Ein neuer Forschungsweg: Wie verbringe ich meine Zeit?

In letzter Zeit beobachte ich immer mehr wie kleine Nebenschauplätze aufgemacht werden und im Prinzip alles als extrem klimaschädlich tituliert wird. So kommen wir aber nicht weiter! Wir brauchen ein paar Zahlen, an denen wir uns entlanghangeln können – in Diskussionen mit Freunden, Bekannten oder in der öffentlichen Debatte. Nur mit unserem Bauchgefühl werden wir die Klimakrise nicht abwenden können. Die oben genannten vier Bereiche sind für Privatpersonen nicht ganz leicht auf ihre Lebensrealität übertragbar. Daher hier mal die drei wichtigsten Einflussbereiche für Privatpersonen:

  • Mobilität
  • Wohnen
  • Konsum

Also weniger Auto und mehr Bahn. Weniger Fernreisen, dafür mehr Urlaub vor der Haustür und in Europa mit Bus & Bahn. Weniger Wohnraum pro Person und eine bessere Dämmung. Passivhäuser, Erneuerbare Rohstoffe fürs Heizen statt Heizöl und Gas. Weniger Mist kaufen, dafür wirklich gute Dinge anschaffen, die lange halten und reparierbar sind.

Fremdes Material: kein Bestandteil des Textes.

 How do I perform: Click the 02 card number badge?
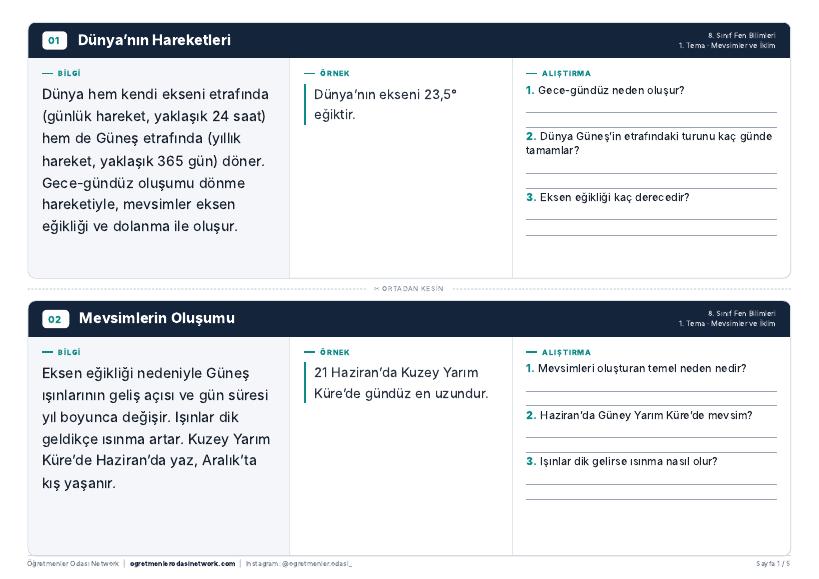coord(55,319)
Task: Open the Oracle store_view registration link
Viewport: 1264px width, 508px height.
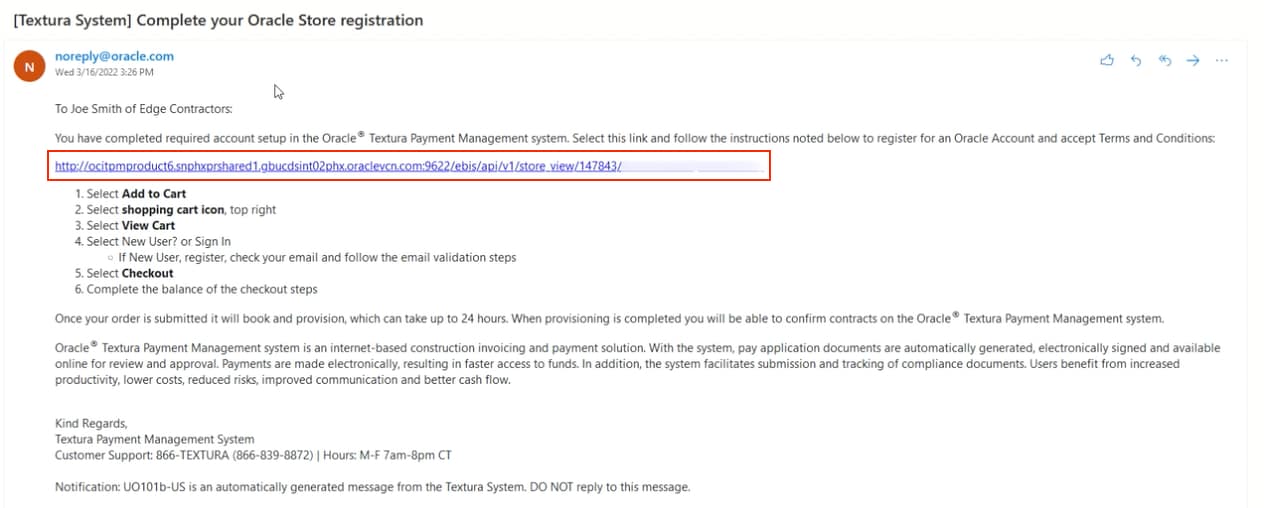Action: coord(338,166)
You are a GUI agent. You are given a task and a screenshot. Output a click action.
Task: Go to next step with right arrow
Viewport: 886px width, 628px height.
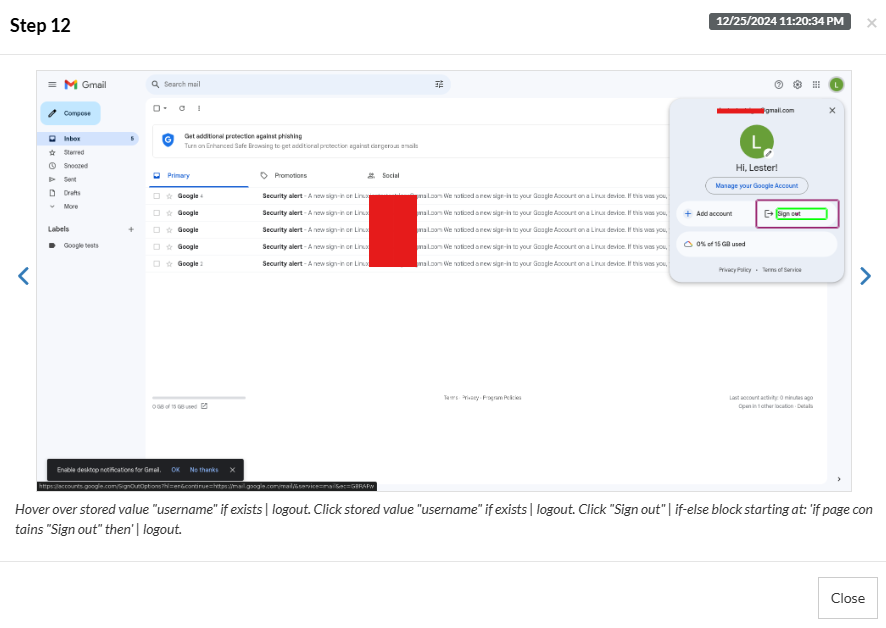866,276
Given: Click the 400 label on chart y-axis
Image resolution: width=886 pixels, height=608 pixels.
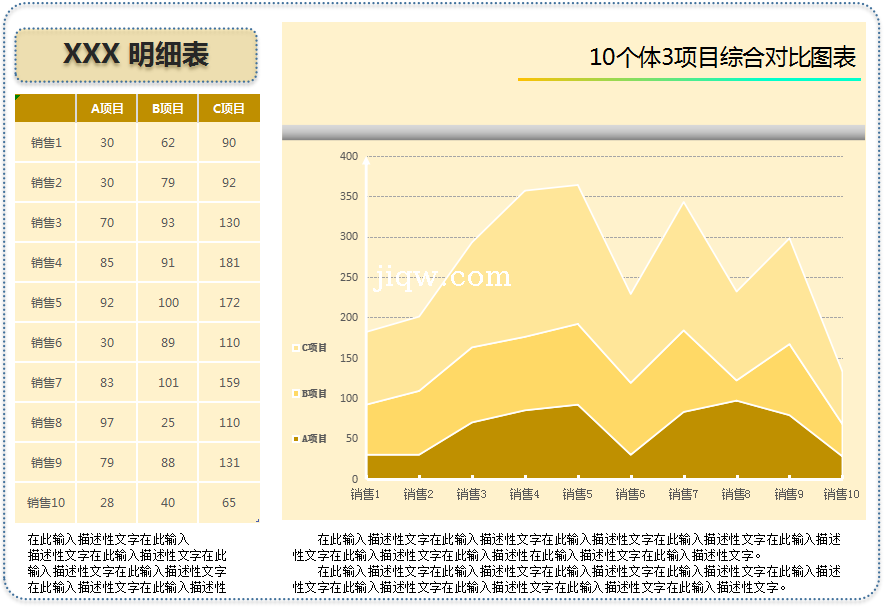Looking at the screenshot, I should coord(348,156).
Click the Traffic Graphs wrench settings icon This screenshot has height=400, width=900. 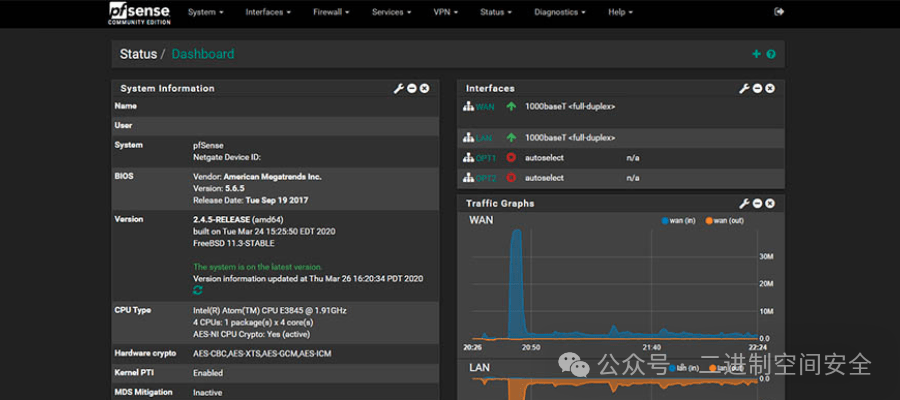click(744, 203)
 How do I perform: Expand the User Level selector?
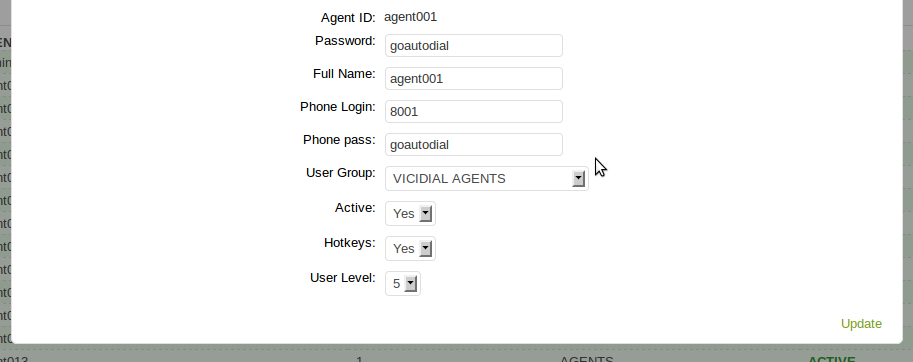(x=402, y=283)
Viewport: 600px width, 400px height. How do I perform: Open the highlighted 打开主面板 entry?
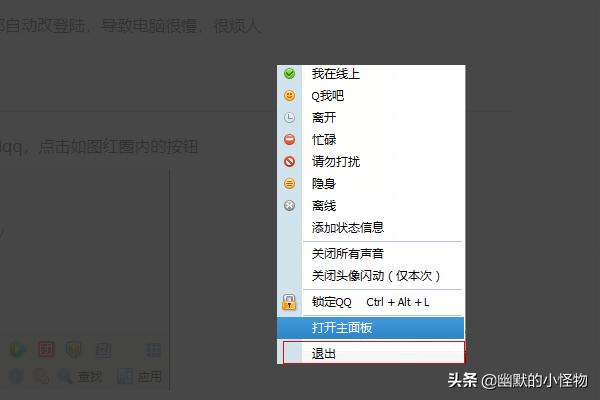371,328
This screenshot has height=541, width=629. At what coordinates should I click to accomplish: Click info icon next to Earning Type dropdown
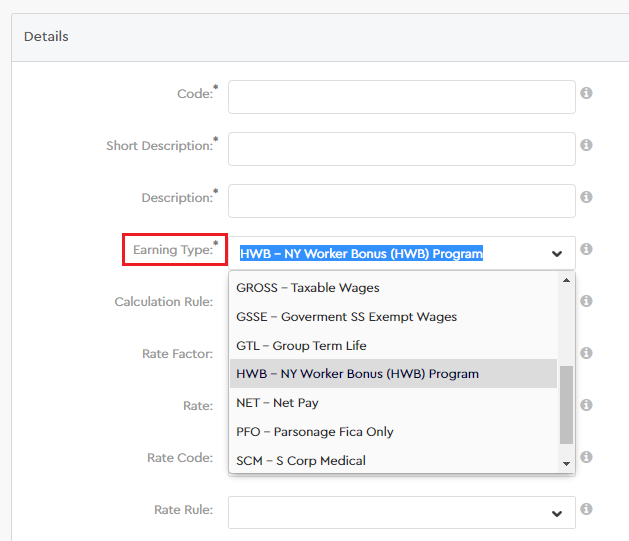pos(587,249)
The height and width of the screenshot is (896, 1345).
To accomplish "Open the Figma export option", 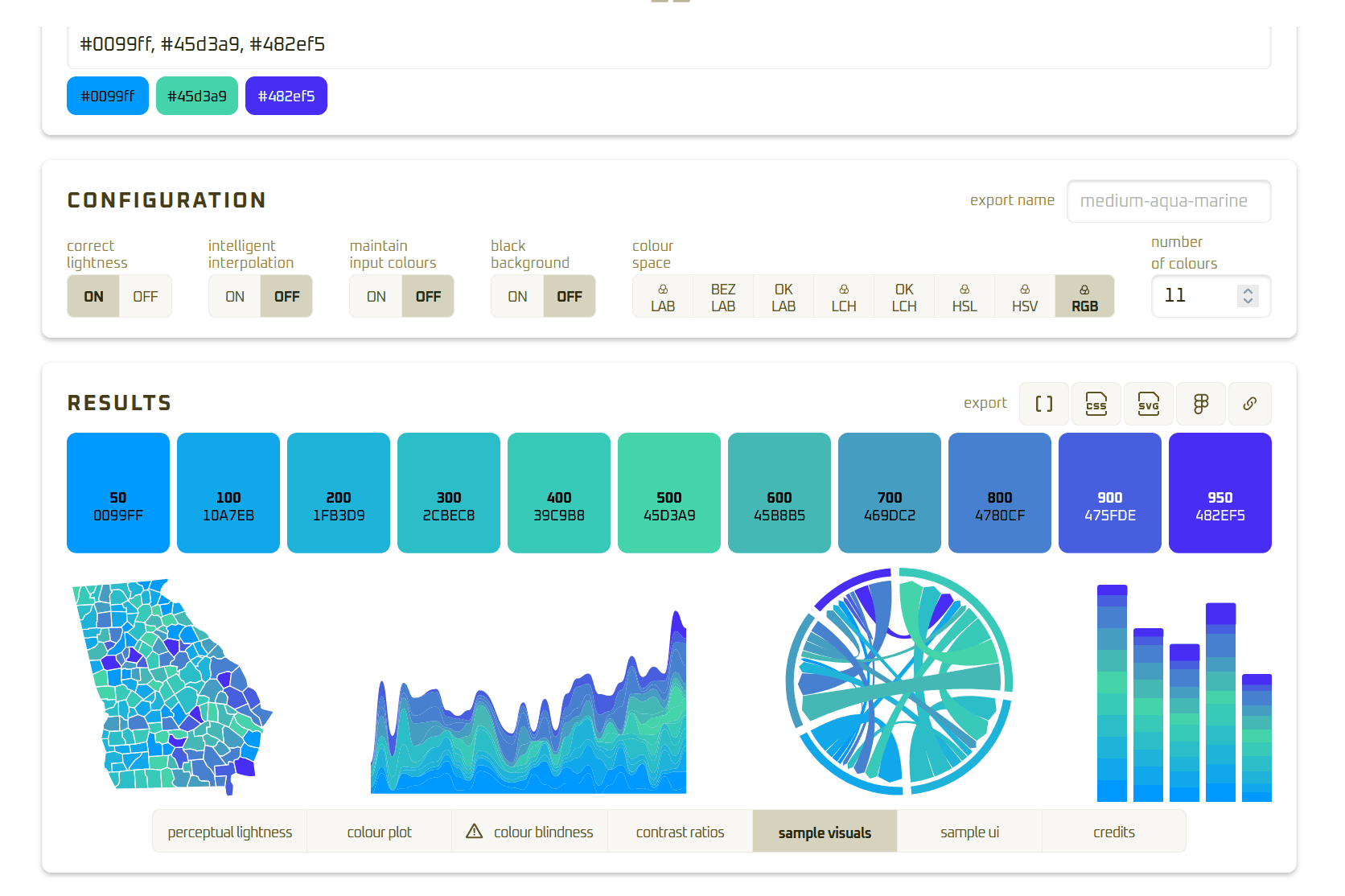I will tap(1200, 403).
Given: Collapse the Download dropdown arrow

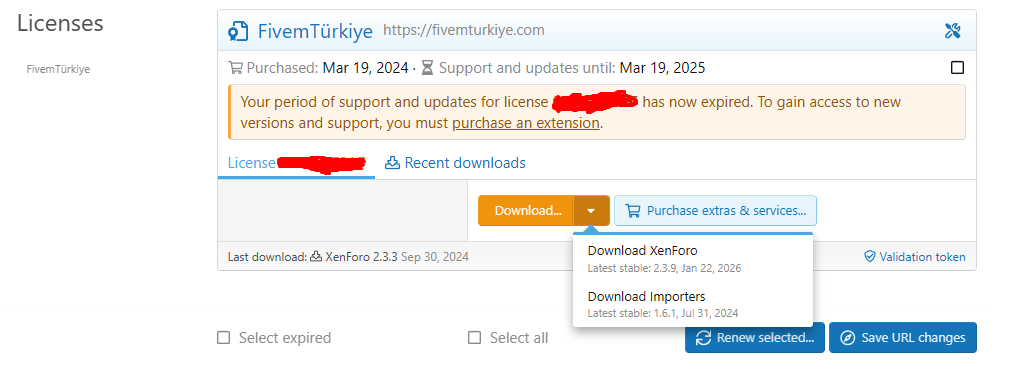Looking at the screenshot, I should tap(591, 210).

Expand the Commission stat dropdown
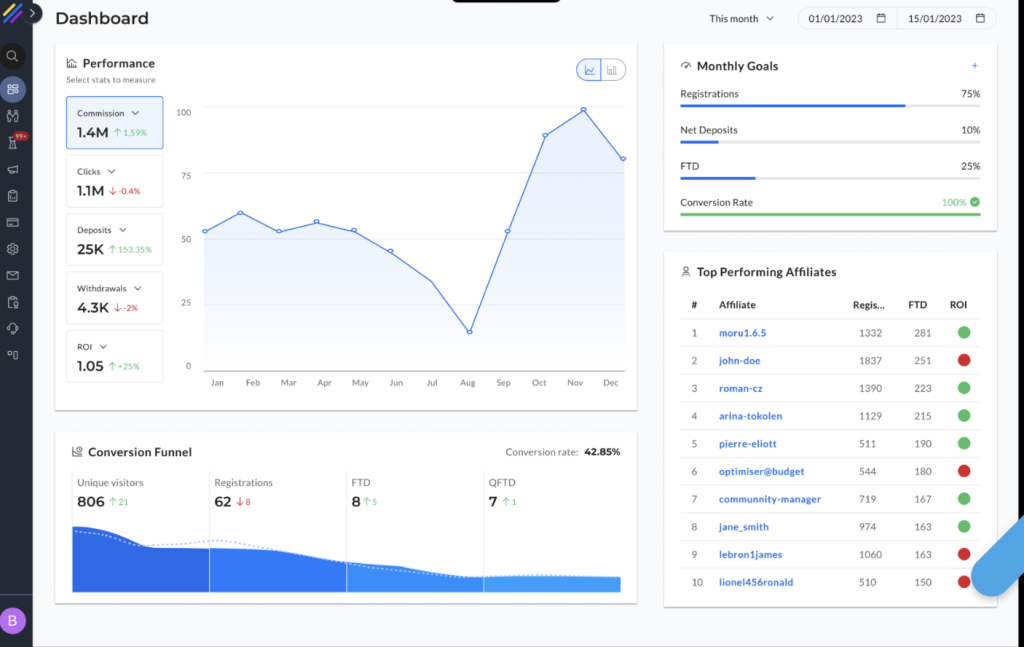pos(135,114)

Elektronik auf Langlebigkeit hin aussuchen und nicht zu sehr den Trends anheim fallen.

An meiner Aufzählung sieht man, dass es nicht immer ein komplettes Verzichten ist, sondern es gibt meist Ersatztätigkeiten. Das trifft auch auf das Streaming zu. Und dahingehend kann Streaming auch ein absoluter Klima-Segen sein. Wenn sich eine Freundesgruppe zum Streaming in der Nachbarschaft trifft und dafür eben nicht mit dem Auto in die nächste größere Stadt ins Kino fährt, ist dem Klima tatsächlich geholfen. Wir brauchen zwar isolierte Emissions-Studien, aber am Ende geht es immer um das Entweder-Oder. Siehe hierzu auch meinen Grundlagen-Artikel zu Nachhaltigkeit im Alltag.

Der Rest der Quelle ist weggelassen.